Optimal Data Distribution for Versatile Finite Impulse Response Filtering on Next-Generation Graphics Hardware using CUDA

Authors: Patrik Goorts, Sammy Rogmans and Philippe Bekaert

Details

Language: English

Year: 2009

Journal: International Conference on Parallel and Distributed Systems

Link: http://patrikgoorts.com/Publications/goorts2009optimal.pdf

Bibtex

@article{goorts2009optimal,
author = {Patrik Goorts and Sammy Rogmans and Philippe Bekaert},
title = {Optimal Data Distribution for Versatile Finite Impulse Response Filtering on Next-Generation Graphics Hardware Using CUDA},
journal ={Parallel and Distributed Systems, International Conference on},
volume = {0},
issn = {1521-9097},
year = {2009},
pages = {300-307},
doi = {http://doi.ieeecomputersociety.org/10.1109/ICPADS.2009.79},
publisher = {IEEE Computer Society},
address = {Los Alamitos, CA, USA},
}

Abstract

In this paper, we investigate discrete finite impulse response (FIR) filtering of images, while harnessing the powerful computational resources of next-generation GPUs.
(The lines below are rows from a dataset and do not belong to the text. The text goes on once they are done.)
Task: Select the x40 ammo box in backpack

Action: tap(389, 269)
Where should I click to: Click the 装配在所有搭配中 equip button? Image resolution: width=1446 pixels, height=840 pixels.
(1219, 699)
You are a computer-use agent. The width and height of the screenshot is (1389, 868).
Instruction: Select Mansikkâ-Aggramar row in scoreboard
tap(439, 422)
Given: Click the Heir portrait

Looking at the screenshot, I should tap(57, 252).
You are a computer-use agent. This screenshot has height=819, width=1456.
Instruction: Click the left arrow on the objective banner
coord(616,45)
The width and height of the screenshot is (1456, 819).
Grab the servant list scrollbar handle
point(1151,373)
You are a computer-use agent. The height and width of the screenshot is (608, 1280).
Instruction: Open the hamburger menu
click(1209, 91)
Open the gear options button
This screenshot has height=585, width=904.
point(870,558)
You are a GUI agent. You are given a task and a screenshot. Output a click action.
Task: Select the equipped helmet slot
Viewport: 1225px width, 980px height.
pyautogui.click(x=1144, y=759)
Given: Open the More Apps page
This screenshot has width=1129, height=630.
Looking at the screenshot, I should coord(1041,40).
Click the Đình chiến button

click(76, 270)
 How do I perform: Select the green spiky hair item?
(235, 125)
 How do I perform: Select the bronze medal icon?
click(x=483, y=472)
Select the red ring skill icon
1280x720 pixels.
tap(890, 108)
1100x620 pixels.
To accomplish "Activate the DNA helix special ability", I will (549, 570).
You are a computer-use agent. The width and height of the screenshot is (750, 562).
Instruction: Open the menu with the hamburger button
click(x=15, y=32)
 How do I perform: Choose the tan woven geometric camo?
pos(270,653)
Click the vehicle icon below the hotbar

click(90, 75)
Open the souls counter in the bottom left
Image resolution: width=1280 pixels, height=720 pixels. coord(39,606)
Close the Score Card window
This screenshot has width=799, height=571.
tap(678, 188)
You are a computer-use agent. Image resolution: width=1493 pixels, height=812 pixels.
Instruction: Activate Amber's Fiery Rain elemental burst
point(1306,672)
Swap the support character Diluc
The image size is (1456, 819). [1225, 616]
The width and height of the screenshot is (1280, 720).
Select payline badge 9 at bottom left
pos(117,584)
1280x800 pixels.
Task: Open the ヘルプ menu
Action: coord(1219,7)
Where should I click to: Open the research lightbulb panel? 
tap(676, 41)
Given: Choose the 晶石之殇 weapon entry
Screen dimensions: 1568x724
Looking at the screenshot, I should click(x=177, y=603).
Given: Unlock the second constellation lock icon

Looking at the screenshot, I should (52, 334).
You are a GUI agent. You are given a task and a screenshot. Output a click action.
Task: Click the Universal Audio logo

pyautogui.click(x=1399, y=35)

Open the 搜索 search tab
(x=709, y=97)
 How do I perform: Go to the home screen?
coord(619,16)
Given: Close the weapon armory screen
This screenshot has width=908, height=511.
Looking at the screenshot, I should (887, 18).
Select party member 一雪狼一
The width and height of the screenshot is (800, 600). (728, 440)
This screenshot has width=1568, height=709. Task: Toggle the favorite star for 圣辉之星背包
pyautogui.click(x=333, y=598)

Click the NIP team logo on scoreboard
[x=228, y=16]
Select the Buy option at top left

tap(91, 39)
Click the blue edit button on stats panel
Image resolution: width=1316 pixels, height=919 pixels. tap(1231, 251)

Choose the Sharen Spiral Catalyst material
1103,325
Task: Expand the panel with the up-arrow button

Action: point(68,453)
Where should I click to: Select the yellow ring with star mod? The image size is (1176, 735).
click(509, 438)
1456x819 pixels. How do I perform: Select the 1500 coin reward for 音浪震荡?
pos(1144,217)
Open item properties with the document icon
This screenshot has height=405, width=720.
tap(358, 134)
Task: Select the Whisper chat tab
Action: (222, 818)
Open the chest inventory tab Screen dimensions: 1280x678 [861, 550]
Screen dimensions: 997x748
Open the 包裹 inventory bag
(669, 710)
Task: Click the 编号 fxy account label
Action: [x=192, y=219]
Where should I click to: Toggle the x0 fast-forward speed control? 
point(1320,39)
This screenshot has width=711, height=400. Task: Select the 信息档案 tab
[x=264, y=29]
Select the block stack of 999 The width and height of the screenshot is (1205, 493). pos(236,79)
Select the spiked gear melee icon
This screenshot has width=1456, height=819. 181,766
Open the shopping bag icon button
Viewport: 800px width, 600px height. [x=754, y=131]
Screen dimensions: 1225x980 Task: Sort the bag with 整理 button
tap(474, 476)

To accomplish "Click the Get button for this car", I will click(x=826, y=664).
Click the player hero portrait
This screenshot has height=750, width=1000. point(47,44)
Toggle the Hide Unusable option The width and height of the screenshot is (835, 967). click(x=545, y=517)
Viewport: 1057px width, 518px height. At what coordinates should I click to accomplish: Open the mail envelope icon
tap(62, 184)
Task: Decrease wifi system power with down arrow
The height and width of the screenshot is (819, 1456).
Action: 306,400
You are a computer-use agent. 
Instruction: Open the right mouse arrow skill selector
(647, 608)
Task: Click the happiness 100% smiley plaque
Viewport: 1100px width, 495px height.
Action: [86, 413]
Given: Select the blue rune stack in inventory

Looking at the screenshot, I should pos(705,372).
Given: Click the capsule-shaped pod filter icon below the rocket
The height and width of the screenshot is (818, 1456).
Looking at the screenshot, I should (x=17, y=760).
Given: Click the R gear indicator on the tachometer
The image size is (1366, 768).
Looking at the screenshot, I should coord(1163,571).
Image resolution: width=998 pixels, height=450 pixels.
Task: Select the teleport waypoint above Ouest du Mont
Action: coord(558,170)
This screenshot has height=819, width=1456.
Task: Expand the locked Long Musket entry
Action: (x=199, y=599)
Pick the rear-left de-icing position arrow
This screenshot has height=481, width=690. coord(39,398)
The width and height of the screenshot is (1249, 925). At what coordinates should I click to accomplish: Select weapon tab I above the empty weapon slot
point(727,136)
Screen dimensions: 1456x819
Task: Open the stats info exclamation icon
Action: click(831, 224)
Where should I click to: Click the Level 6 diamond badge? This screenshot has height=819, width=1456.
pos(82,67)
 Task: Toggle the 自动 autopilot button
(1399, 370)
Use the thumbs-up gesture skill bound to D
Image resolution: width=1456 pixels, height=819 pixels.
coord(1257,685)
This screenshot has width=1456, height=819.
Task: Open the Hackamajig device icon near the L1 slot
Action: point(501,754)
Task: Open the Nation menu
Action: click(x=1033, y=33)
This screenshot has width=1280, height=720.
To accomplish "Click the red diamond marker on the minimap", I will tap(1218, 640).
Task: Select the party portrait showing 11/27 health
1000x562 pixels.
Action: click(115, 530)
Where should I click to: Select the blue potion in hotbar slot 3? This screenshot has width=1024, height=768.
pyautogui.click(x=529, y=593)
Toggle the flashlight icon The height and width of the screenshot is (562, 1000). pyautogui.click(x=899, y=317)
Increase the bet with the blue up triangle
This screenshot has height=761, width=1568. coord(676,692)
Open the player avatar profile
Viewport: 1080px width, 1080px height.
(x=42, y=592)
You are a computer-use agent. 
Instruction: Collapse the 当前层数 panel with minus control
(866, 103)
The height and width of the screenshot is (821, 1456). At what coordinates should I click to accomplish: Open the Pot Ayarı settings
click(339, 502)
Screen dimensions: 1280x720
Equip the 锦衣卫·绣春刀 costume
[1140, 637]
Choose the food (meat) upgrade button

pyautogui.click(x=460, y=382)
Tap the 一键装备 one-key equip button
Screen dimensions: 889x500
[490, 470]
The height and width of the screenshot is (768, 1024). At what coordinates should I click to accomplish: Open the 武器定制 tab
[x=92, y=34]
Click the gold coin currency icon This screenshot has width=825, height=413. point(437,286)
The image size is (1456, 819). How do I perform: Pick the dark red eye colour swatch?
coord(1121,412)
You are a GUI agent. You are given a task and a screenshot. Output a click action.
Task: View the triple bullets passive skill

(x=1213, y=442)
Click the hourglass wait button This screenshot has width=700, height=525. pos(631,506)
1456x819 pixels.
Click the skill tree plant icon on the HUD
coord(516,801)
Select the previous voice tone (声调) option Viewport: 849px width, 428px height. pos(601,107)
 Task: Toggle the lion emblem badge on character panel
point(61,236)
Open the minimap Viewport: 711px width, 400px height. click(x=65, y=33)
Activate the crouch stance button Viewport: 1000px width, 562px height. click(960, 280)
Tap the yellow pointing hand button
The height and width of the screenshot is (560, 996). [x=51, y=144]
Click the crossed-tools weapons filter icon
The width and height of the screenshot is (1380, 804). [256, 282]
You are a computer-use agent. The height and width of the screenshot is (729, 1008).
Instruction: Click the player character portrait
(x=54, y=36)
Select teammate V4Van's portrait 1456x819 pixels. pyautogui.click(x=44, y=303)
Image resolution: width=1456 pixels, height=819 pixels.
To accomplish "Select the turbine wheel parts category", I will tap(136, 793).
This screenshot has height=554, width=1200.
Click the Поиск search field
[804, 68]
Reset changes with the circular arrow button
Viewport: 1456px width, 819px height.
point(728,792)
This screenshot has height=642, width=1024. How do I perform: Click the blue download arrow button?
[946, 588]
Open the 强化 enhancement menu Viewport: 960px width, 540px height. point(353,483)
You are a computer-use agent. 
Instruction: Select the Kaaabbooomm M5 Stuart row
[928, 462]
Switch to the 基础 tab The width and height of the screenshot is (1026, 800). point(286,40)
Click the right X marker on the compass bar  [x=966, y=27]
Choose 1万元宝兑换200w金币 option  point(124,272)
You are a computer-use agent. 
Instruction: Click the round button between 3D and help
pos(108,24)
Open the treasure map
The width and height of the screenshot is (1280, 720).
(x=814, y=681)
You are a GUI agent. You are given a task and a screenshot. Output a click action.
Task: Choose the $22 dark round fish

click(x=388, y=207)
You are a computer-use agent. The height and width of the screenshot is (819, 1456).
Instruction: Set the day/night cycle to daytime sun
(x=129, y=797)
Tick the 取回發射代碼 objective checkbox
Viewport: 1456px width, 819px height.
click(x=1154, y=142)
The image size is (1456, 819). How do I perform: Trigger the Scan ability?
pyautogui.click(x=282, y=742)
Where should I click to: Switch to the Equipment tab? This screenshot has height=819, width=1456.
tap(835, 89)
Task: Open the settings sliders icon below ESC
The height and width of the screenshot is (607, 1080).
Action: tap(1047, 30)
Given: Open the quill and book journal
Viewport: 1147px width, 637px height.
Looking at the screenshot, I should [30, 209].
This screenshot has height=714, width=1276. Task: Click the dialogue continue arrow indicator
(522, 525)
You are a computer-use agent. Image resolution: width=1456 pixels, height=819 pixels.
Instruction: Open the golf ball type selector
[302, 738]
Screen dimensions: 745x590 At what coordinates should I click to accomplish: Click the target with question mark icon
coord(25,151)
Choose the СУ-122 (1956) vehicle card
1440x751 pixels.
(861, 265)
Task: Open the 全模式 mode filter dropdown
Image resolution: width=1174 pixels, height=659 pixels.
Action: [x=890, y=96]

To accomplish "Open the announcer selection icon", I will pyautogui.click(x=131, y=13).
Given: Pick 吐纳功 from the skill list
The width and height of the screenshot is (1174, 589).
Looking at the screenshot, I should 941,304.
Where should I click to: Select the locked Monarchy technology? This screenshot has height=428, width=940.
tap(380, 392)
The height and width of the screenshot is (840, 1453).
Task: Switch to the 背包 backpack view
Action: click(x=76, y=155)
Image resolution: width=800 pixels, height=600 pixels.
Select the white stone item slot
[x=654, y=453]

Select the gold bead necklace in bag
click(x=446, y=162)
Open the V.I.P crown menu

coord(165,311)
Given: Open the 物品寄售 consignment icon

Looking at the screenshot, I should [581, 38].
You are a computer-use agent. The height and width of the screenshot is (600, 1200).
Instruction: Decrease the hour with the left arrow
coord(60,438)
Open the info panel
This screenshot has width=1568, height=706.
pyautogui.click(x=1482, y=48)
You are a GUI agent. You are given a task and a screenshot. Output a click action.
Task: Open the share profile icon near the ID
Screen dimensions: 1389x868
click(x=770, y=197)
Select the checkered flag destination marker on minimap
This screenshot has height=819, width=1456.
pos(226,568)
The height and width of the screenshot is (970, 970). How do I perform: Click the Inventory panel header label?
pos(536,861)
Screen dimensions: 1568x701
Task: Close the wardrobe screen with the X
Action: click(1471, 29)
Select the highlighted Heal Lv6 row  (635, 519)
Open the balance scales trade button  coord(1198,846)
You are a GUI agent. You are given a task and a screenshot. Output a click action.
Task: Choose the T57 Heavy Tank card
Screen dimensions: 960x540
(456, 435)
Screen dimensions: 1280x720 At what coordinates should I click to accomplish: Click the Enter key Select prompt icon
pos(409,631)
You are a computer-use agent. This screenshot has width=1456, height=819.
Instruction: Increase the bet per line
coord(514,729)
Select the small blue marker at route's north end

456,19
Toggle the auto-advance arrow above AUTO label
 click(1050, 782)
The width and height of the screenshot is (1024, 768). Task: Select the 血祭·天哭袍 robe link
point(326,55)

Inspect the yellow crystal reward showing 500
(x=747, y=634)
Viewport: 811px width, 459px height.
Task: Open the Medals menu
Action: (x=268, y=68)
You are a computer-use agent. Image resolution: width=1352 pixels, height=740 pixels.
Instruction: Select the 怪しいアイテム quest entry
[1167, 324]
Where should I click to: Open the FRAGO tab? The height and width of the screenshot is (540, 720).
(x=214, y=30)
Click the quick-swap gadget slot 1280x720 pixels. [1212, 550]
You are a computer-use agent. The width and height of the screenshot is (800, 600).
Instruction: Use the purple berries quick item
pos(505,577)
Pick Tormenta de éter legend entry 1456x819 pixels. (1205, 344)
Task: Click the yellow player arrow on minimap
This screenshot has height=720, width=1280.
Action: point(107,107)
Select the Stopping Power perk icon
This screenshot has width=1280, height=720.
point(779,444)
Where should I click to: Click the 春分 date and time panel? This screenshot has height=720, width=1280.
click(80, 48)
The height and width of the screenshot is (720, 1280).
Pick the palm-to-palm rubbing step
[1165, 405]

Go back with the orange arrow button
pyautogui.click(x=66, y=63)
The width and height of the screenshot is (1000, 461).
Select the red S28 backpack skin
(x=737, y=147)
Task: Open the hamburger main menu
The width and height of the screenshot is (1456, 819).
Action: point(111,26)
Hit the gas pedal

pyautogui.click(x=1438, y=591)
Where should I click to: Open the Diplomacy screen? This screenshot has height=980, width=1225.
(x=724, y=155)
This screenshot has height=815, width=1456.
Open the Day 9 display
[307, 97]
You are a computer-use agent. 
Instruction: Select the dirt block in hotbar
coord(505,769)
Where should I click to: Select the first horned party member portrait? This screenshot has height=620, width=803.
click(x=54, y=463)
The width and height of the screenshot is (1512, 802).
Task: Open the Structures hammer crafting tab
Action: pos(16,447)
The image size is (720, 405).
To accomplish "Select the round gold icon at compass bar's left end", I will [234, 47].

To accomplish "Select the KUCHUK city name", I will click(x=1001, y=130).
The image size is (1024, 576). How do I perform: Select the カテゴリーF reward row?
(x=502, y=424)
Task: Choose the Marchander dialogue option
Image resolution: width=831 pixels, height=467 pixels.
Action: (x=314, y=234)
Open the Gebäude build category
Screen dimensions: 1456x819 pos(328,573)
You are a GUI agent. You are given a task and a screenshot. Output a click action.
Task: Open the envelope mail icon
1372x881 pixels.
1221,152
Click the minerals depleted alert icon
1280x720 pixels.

These novel platforms exhibit a massive data parallel architecture with an advanced SIMT execution model and thread management, to enable designers to better cope with the infamous memory wall, i.e. the growing gap between the cost of data communication and computational processing. However, the concerning platforms still have hard constraints that prevent trivial optimization of convolution filtering. Although automatic (compiler) optimization is available, we investigate and explain the speedup potential considering manual intervention, given the context of FIR kernels. Furthermore, we present multiple convolution implementation techniques that are able to cope with the hard platform constraints in different situations, while still being able to optimize the implementation to the underlying architecture. Utilizing the acquired insights, a view is given on the impact for possible optimization when loosening these hard constraints in the near future.